Task details = Beginning at whichever line contains "[Close] (253, 1248)", reproduce each line of the records below word for word, ending with the last, and add nothing.

Given data =

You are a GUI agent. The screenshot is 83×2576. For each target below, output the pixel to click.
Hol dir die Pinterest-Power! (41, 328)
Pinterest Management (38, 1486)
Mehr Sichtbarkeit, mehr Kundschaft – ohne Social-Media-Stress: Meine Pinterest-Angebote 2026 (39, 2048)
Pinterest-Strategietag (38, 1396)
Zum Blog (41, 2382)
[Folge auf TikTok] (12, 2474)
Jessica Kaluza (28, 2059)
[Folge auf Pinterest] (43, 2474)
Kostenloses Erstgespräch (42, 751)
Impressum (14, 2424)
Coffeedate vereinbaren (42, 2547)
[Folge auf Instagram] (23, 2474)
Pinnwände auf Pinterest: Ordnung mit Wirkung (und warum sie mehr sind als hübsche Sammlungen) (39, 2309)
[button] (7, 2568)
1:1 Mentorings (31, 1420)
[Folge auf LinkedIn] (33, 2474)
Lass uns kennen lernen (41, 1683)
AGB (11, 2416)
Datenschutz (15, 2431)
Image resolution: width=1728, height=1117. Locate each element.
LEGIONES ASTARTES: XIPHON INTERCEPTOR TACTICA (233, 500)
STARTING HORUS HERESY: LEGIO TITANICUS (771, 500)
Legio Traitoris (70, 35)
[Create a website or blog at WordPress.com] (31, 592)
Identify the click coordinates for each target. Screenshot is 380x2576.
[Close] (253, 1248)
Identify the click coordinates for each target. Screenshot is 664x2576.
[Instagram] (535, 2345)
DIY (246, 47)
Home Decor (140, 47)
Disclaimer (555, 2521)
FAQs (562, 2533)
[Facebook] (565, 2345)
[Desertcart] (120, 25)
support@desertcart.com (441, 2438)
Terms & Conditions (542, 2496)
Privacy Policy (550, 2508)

Expected output =
[Close] (253, 1248)
Identify the click coordinates for each target. Screenshot is 664x2576.
[Instagram] (535, 2345)
DIY (246, 47)
Home Decor (140, 47)
Disclaimer (555, 2521)
FAQs (562, 2533)
[Facebook] (565, 2345)
[Desertcart] (120, 25)
support@desertcart.com (441, 2438)
Terms & Conditions (542, 2496)
Privacy Policy (550, 2508)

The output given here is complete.